*WRITTEN EXERCISE*
Rewrite everything in the records from the line containing "This screenshot has height=1124, width=1745." down to the line containing "(x=817, y=449)", scaling each answer's click coordinates by 0.6 and rounding them to whole numbers, halves up. Reproduce the requests unchanged.

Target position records

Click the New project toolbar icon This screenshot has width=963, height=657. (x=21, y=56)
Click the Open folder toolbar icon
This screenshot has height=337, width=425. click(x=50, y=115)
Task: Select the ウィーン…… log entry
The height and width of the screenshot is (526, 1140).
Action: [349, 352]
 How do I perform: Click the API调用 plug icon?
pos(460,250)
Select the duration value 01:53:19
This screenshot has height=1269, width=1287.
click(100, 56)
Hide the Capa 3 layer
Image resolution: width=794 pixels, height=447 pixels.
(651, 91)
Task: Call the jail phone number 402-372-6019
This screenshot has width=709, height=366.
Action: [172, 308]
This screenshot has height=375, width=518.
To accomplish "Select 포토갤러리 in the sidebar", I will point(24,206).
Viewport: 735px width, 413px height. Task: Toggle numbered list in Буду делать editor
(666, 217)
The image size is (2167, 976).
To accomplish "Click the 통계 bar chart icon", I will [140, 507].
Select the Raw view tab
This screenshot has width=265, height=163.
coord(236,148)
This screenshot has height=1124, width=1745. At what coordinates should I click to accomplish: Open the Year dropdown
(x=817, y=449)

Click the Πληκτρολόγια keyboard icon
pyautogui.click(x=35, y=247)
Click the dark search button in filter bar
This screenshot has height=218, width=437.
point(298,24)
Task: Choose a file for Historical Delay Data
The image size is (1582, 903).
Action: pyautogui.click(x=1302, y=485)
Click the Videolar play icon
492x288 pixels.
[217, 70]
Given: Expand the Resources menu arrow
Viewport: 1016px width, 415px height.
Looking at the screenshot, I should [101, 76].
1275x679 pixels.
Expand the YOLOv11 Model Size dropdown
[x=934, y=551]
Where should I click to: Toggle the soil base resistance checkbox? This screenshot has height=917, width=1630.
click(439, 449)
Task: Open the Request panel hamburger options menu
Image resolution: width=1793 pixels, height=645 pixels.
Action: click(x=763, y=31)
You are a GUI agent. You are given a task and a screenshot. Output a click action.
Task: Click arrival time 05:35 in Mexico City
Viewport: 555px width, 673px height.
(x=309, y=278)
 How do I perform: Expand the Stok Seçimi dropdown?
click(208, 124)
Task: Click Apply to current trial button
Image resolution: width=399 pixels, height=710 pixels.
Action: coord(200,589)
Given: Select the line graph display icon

*OUTPUT FOR THIS EXERCISE*
This screenshot has height=1124, width=1745. At what coordinates should I click to accomplish: Open the Year dropdown
(x=490, y=269)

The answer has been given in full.